Filmowa edycja Game of Thrones według HBO

Jeśli serial okaże się dobry to znaczy, że książki na podstawie których został napisany scenariusz, muszą być bardzo dobre a czasem nawet wybitne. Jeśli serial jest zbyt dobry , to często się tak zdarza, że już nie czytamy oryginału , a to wielka szkoda.

Żeby przeczytać książkę potrzeba dużo wiecej czasu, a co jeśli okaże się słaba ? Wtedy czas poświęcony na czytanie wyda nam się dużo bardziej stracony od tego który poświęciliśmy na odcinek czy kilka serialu. To jest dosyć łatwo ocenić i odczuć.

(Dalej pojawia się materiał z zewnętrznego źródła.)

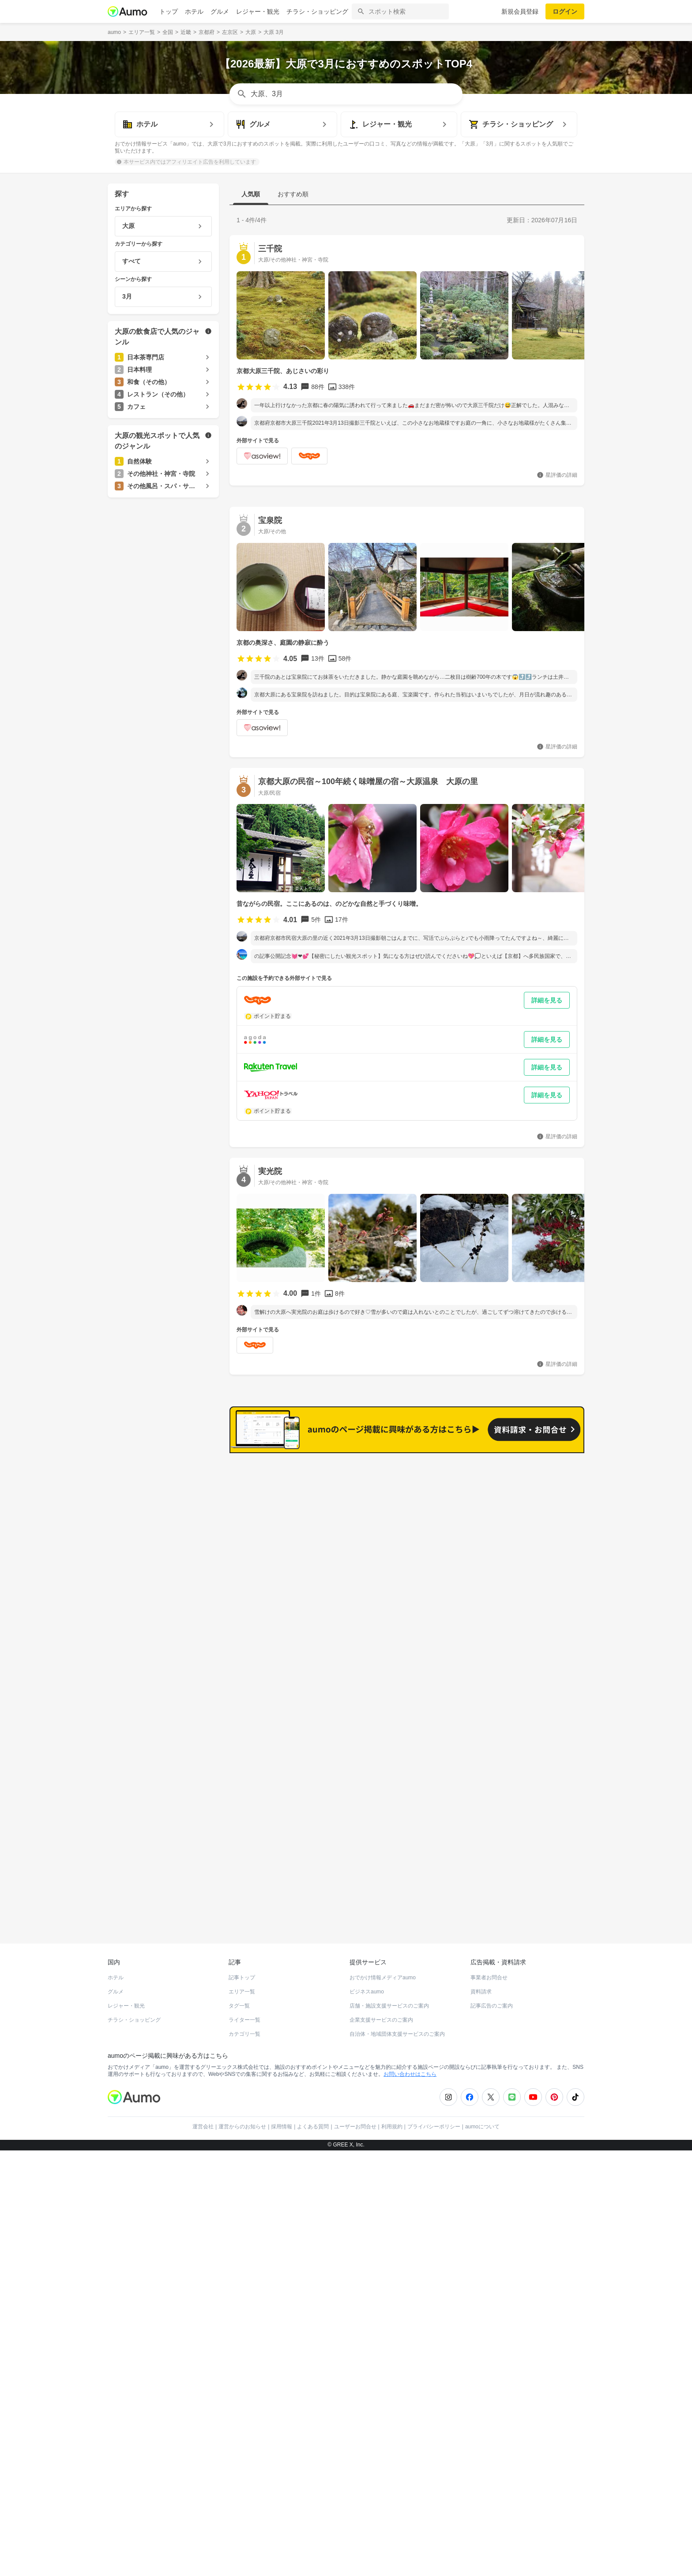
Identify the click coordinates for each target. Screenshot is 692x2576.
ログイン (565, 11)
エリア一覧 (242, 1996)
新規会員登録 (519, 11)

Odwrotnie jest w przypadku obejrzenia serialu, bardzo ciężko jest zauważyć, nie czytając książek, że to co dostaliśy na wizji to zaledwie część tego co znajduję się na papierze.

Myślę, że częściej się zdarza przeczytać książki a później obejrzeć serial czy film, mimo tego, że wiemy mniej więcej co się stało, chcemy wiedzieć jak to będzie pokazane , aktorzy, zdjęcia, muzyka, tempo, dialogi, itd. Jeśli chodzi o Game of Thrones, cieszę się, że trafiłem na tą sagę dużo wcześniej niż HBO wyprodukowało serial.

Ekranizacja jest bardzo dobrze przyjęta na całym świecie co nie zmienia faktu, że nie pokazali bardzo wielu rzeczy z sagi, to co przychodzi mi do głowy to kiedyś w liceum były streszczenia lektur, czyli głowny zarys, o co chodzi, głowne problemy, trochę historii i podsumowanie, takie bryki się przydawały, żeby cokolwiek wiedzieć na temat danej lektury. Serial , który w sezonie każdym miał po 10 episodów, to takie trochę streszczenie sagi i w tym miejscu bardzo zachęcam wszystkich , którym się podobał serial , jeśli nie czytali książek, żeby jednak zajrzeli do nich, szczególnie dlatego, że w tym momencie nie ma dalszego ciągu, bo Martin cały czas jeszcze następnej części jeszcze nie wydał do druku, a kwiecień coraz bliżej. Z tego co czytałem zdradził zakończenie i przebieg nowego tomu autorom serialu, ale to grozi wielkimi wyciekami jak to zawsze bywa w takich przypadkach i zmianami w przebiegu fabuły. Ostatnio pojawił się poster reklamujący nowy sezon, to z szybkością światła obiegło cały internet, łatwiej jest spoilerować w sieci niż z książki, bo ją w pierwszej kolejności musi ktoś przeczytać. Nie bedę zdradzał, i tak każdy fan wie o co chodzi.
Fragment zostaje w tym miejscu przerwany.